We can compute a specific $y_i$ by pluggin in $x_{i,1}$ to $x_{i,N}$. For a given $i$, this can be achieved via a loop like:

``
beta = [beta_1, ... , beta_N]
x = [x_1, ... , x_N]
for k in range(N):
    y += beta[k]*x[k]
y += beta_0
``

Also we can take the last addition of beta_0 and take it into the first loop by inserting a $1$ in x and $\beta_0$ in beta.

``
beta = [beta_0, beta_1, ... , beta_N]
x = [1, x_1, ... , x_N]
for k in range(0,N+1):
    y += beta[k]*x[k]
``

If we want to compute all $y_i$, say a total of P, and store our result in a variable $y$, we can insert an other loop:

``
beta = [beta_0, beta_1, ... , beta_N]
X = [[1, x_11, ... , x_1N], ..., [1, x_P1, ... , x_PN]]
for i in range(0,P):
    for k in range(0,N+1):
        y[0][i] += beta[k]*X[k][i]
``

__Task:__

Rewrite the linear regression formula in terms of vectors and matrices and make use of the matrix multiplication in Numpy. Compare the results and the computing time for both methods.  



In [106]:
import numpy as np
import time

We take $Y$ as a (1,P)-dimensional matrix, $\beta$ as a (1,N)-dimensional matrix and X as a (N,P)-dimensional matrix (forget about $\beta_0$). Then we can write:

$$Y = \beta \cdot X$$

Using Numpy, this is computed via:

``
Y = np.dot(beta,X)
``

In [101]:
N = 1000
P = 10000

beta = np.random.rand(1,N)# Vectorized code
X = np.random.rand(N,P)

In [102]:
# Take Time
t_1=time.time()

# Using matrix multiplication
Y = np.dot(beta,X)
print("Time taken for vectorized code is : {:.3f} ms".format((time.time()-t_1)*1000))

Time taken for vectorized code is : 4.989 ms


In [104]:
# Take Time
t_2 = time.time()

# Using loop
Y_Loop = np.zeros((1,P))
for i in range(X.shape[1]):
    for k in range(X.shape[0]):
        Y_Loop[0][i] += beta[0,k]*X[k,i]
        
print("Time taken for non vectorized code is : {:.3f} ms".format((time.time()-t_2)*1000))
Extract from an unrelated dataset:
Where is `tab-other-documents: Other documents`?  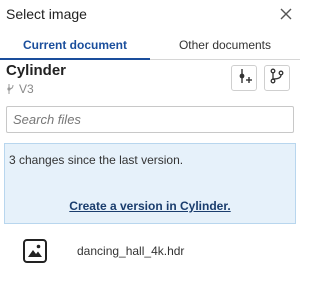 tab-other-documents: Other documents is located at coordinates (225, 46).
Time taken for non vectorized code is : 11442.472 ms


In [105]:
print("For the first 10 P's:")
print("Matrix Multiplication: {}".format(Y[0,:10]))
print("Loop: {}".format(Y_Loop[0,:10]))
print()
print("For the last 10 P's:")
print("Matrix Multiplication: {}".format(Y[0,-10:]))
print("Loop: {}".format(Y_Loop[0,-10:]))


For the first 10 P's:
Matrix Multiplication: [255.90640043 261.75314558 259.15497789 258.46010875 259.50359699
 266.75118414 255.7712528  264.85873545 245.04342784 254.4761386 ]
Loop: [255.90640043 261.75314558 259.15497789 258.46010875 259.50359699
 266.75118414 255.7712528  264.85873545 245.04342784 254.4761386 ]

For the last 10 P's:
Matrix Multiplication: [260.42655898 256.77749943 246.51479199 253.10741165 253.67408939
 258.90529259 258.26646146 256.29505292 263.58947663 257.69502227]
Loop: [260.42655898 256.77749943 246.51479199 253.10741165 253.67408939
 258.90529259 258.26646146 256.29505292 263.58947663 257.69502227]
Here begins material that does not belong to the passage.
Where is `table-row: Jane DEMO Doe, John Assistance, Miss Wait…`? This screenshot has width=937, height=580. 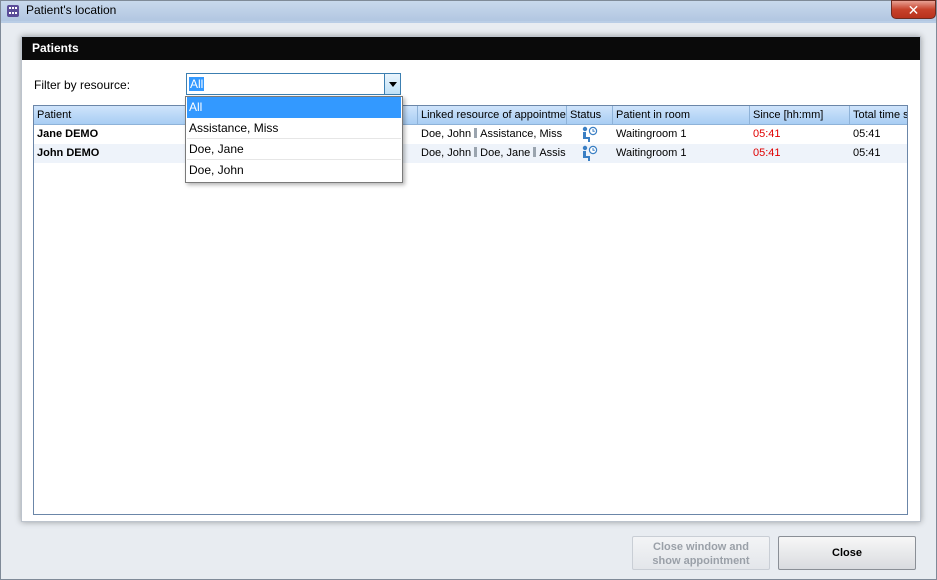
table-row: Jane DEMO Doe, John Assistance, Miss Wait… is located at coordinates (470, 134).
First of all and most importantly, we end up with the exact same result for both methods. 
The interesting thing to note however is that using the __matrix multiplication methode, we reduced the computing time by at least 3 orders of magnitude__. For this particular example, I found that the matrix multiplication method was faster by a factor of roughly 2,300.

Hence it is more than recommended to __avoid loops and use vectorization__ if possible!!!